Task directions:
The answer should match the entries below word for word, minus their pictures.

The input:
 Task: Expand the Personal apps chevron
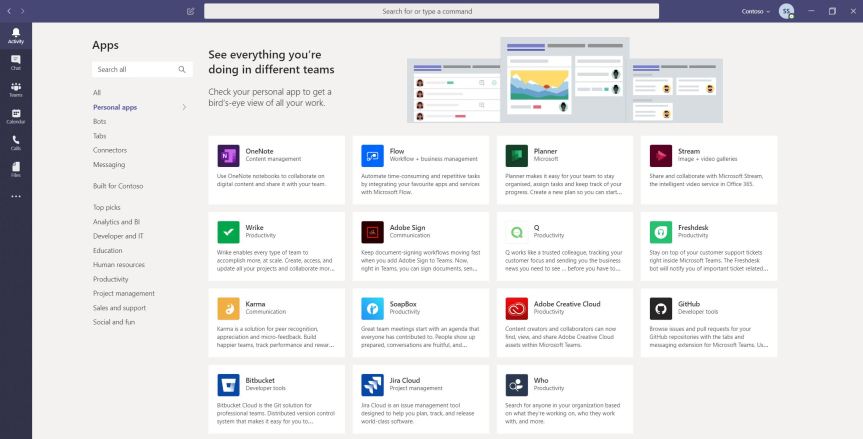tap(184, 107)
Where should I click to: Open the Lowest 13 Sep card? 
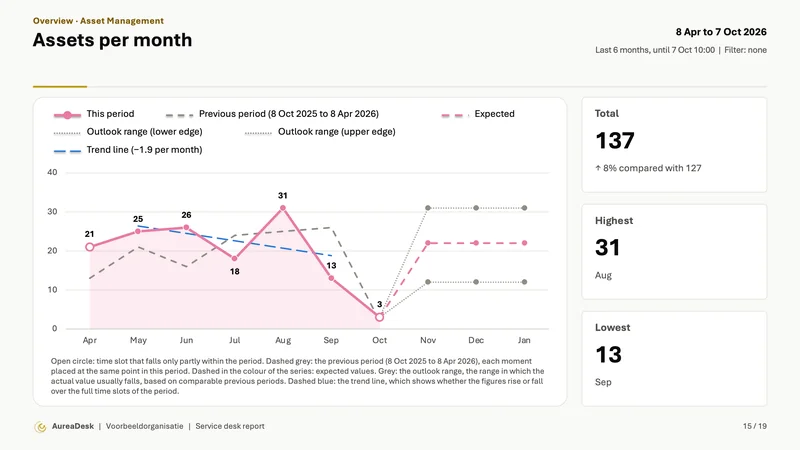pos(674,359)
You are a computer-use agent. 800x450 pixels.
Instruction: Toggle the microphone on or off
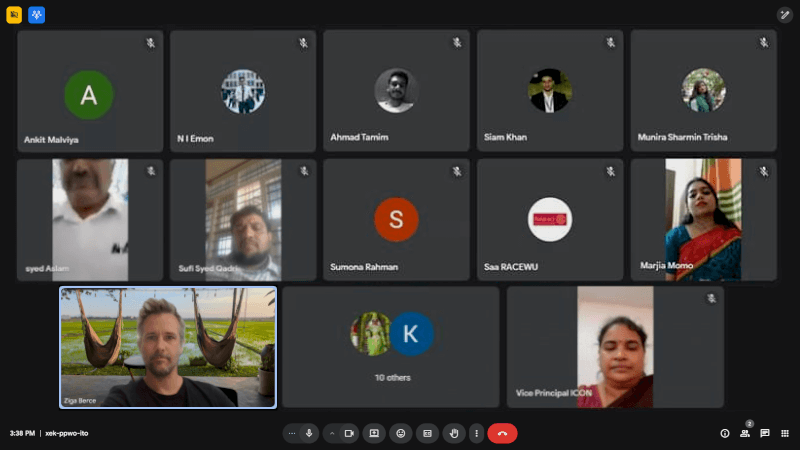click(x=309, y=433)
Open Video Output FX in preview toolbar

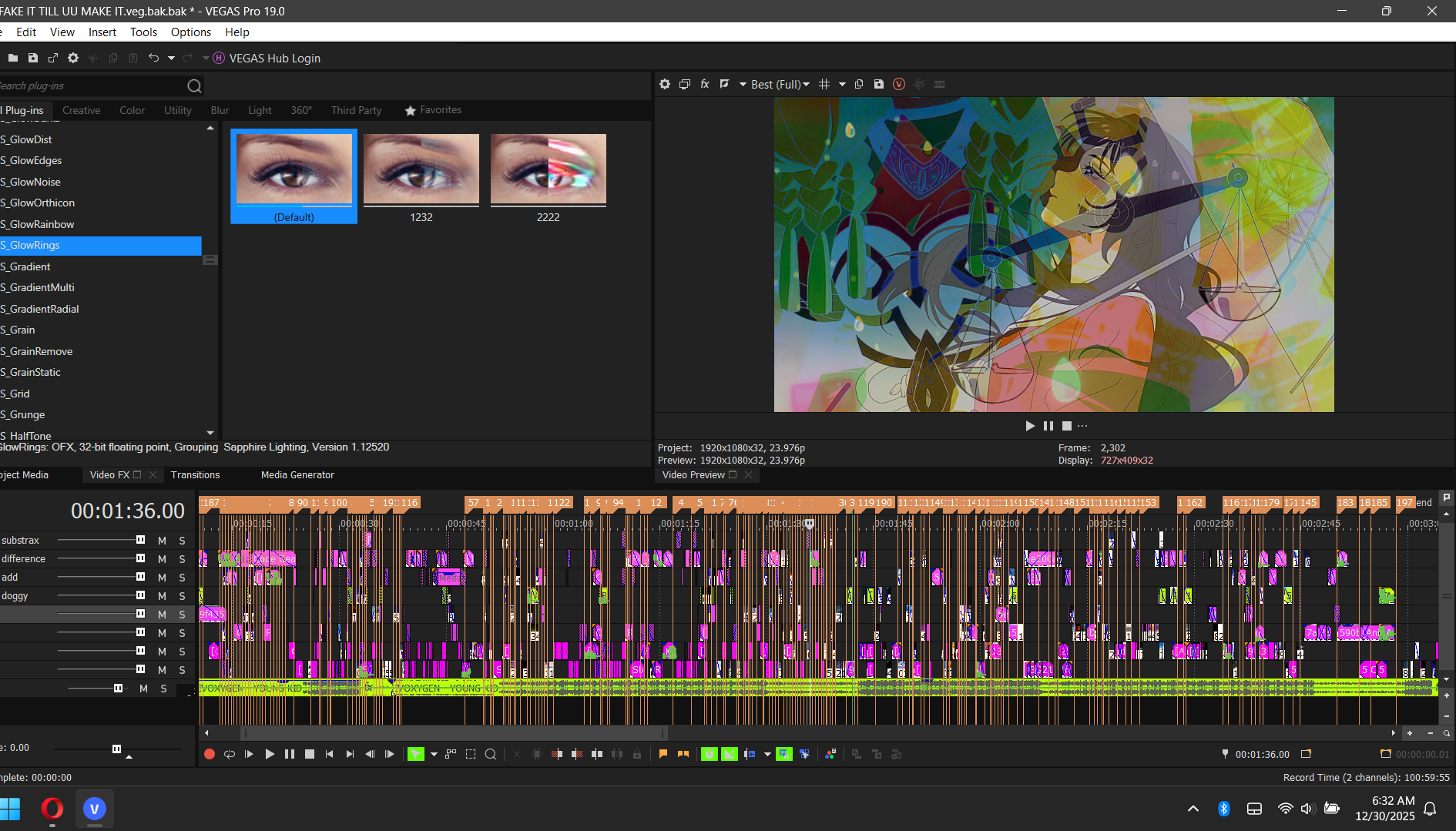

Solved exercise:
 Task: Expand the Personal apps chevron
tap(184, 107)
Where should I click to: Open the Lowest 13 Sep card? 
pos(674,359)
You are a computer-use agent. 800x450 pixels.
Instruction: Toggle the microphone on or off
click(x=309, y=433)
Open Video Output FX in preview toolbar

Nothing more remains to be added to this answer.